What is the Addition Rule For Probabilities

The addition rule for probabilities describes two formulas, one for the probability for either of two mutually exclusive events happening and the other for the probability of two non-mutually events happening. The first formula is just the sum of the probabilities of the two events.
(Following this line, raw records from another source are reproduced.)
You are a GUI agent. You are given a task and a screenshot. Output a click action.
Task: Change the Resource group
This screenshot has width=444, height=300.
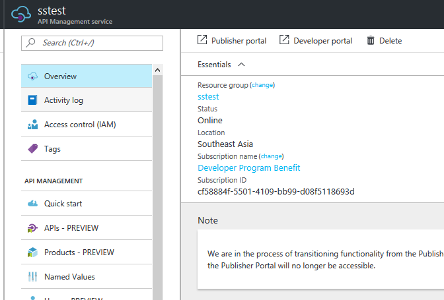click(262, 85)

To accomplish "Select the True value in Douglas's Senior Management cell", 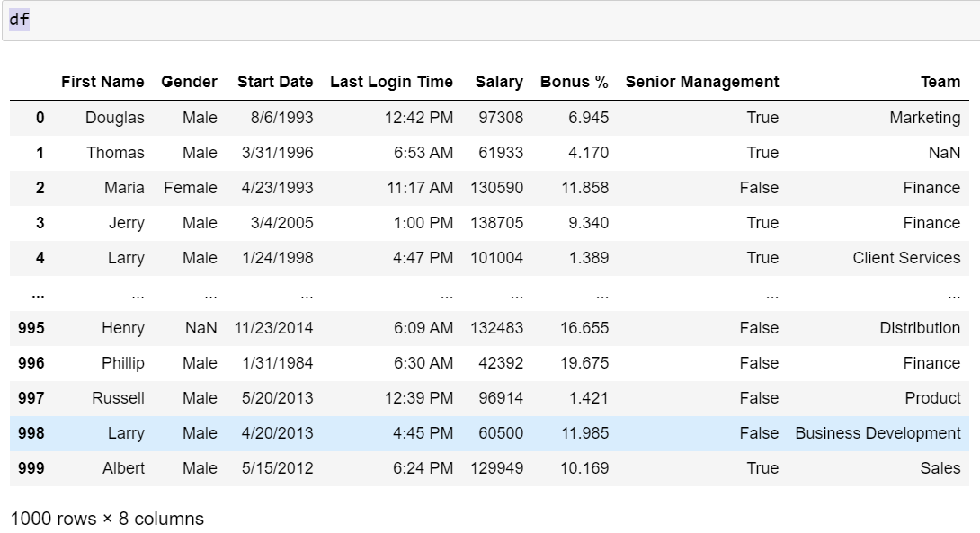I will [x=762, y=118].
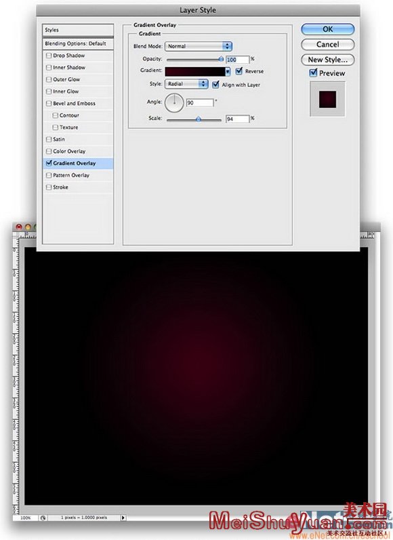Open the Blend Mode dropdown
Screen dimensions: 393x540
199,46
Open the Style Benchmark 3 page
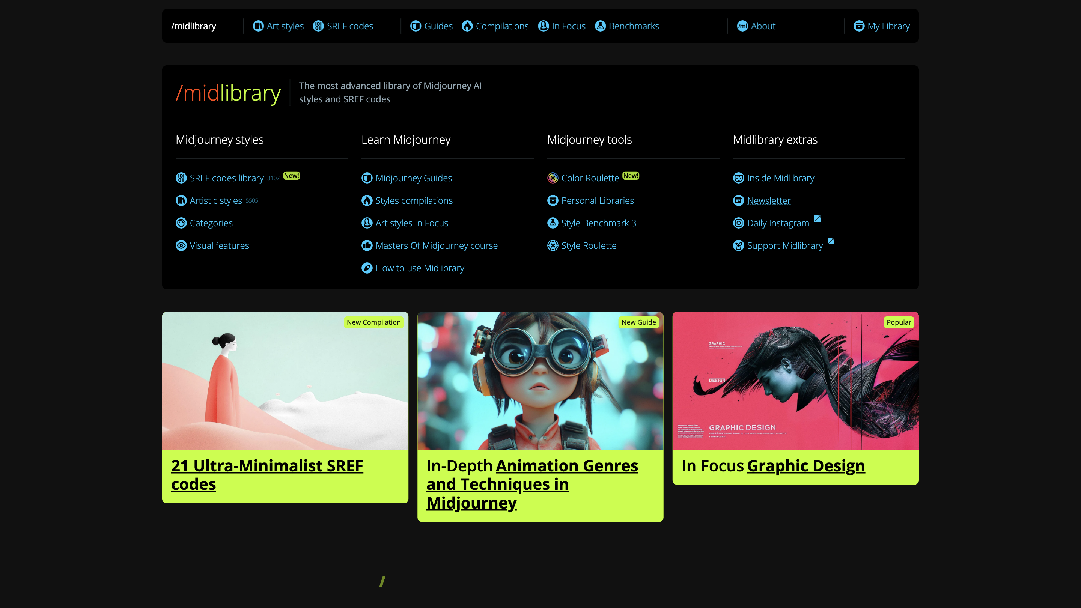Viewport: 1081px width, 608px height. [x=598, y=223]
The second formula is the sum of the probabilities of the two events minus the probability that both will occur. 

Mathematically, the probability of two mutually exclusive events is denoted by:

P(Y u Z) = P(Y) + P(Z)

Mathematically, the probability of two non-mutually exclusive events is denoted by:

P(Y u Z) = P(Y) + P(Z) - P(Y n Z)

BREAKING DOWN Addition Rule For Probabilities

To illustrate the first rule in the addition rule for probabilities, consider a die with six sides and the chances of rolling either a 3 or a 6. Since the chances of rolling a 3 are 1 in 6 and the chances of rolling a 6 are also 1 in 6, the chances of rolling either a 3 or a 6 are: 1/6 + 1/6 = 2/6 = 1/3.

To illustrate the second rule, consider a class in which there are 9 boys and 11 girls. At the end of the term, 5 girls and 4 boys receive a grade of B. If a student is selected by chance, what are the odds that the student will be either a girl or a B student? Since the chances of selecting a girl are 11 in 20, the chances of selecting a B student are 9 in 20 and the chances of selecting a girl who is a B student are 5/20, the chances of picking a girl or a B student are: 11/20 + 9/20 - 5/20 =15/20 = 3/4.

In reality, the two rules simplify to just one rule, the second one. That's because in the first case, the probability of two mutually exclusive events both happening is 0. In the example with the die, it's impossible to roll both a 3 and a 6 on one roll of a single die. So the two events are mutually exclusive.